Spending too much time perfecting book one instead of writing book two. The authors making real money have 10+ books out, not one perfect book they spent three years on. Momentum matters in this business.
Ignoring the also-boughts. When you look at your book’s Amazon page, scroll down to “customers who bought this item also bought” – that section tells you exactly what Amazon thinks your book is similar to. If those books don’t match your genre, your keywords and categories are wrong.

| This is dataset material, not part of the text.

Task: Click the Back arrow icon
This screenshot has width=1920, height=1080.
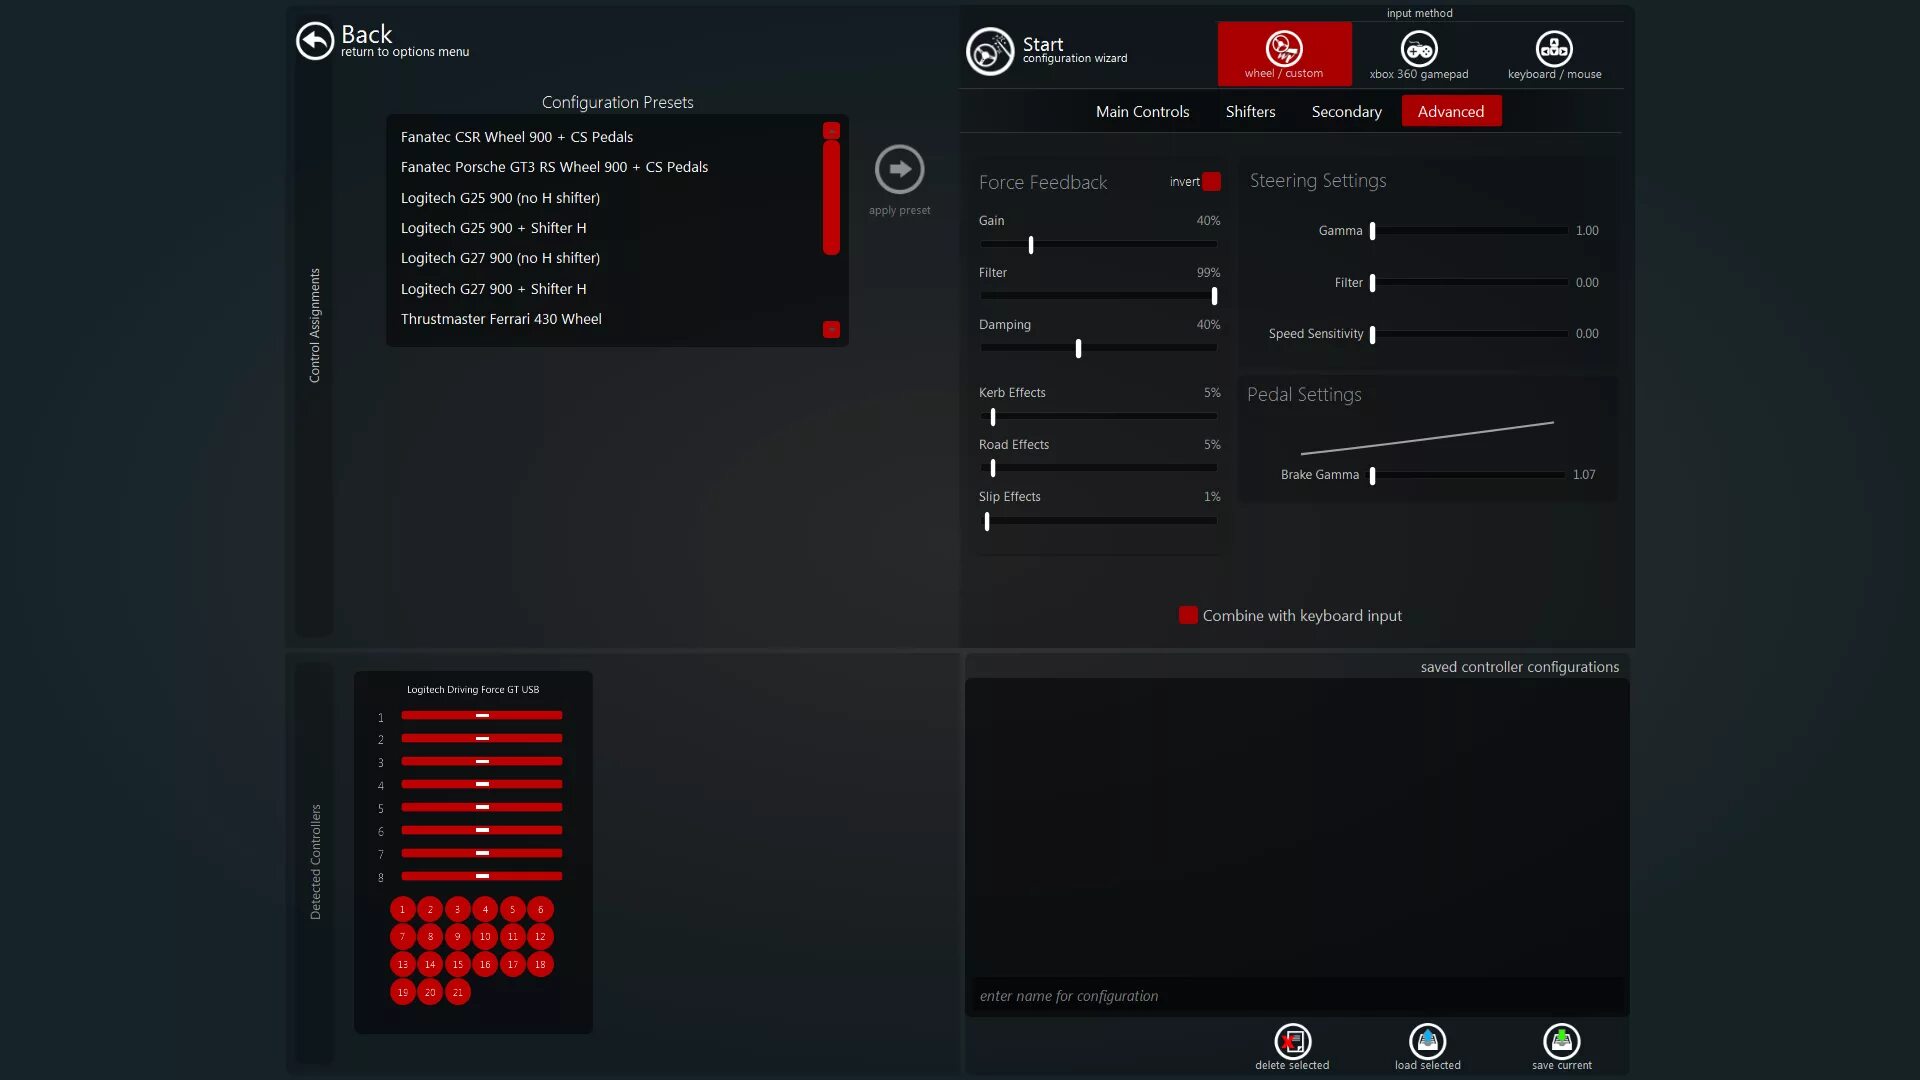Action: (x=315, y=41)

Not using A+ Content once you’re in KDP Select. You can add images, formatted text, comparison charts to your book description. It looks way more professional and apparently increases conversions though Amazon won’t give hard numbers on that.
The Ads Question
Amazon ads are their own whole thing but real quick – don’t run ads until you have at least a few reviews and ideally multiple books. You’ll just burn money. When you do start, begin with automatic targeting campaigns with a $5 daily budget and let Amazon figure out what works.
My cat just knocked over my coffee which is perfect timing because I think I’ve covered the main stuff anyway. The real secret to Kindle publishing is that there’s no secret – it’s just consistently putting out decent books in genres people actually read, learning the platform’s quirks, and not giving up after book one flops. Most of my early books sold maybe 10 copies total. Now I’ve got a few that move 500+ a month on autopilot.
Publishing is way more accessible than it was even five years ago but that also means more competition. Focus on writing the next book, not obsessing over the sales dashboard of the current one. And for the love of all that’s holy, hire a proofreader before you publish. Nothing kills your credibility faster than typos on page one.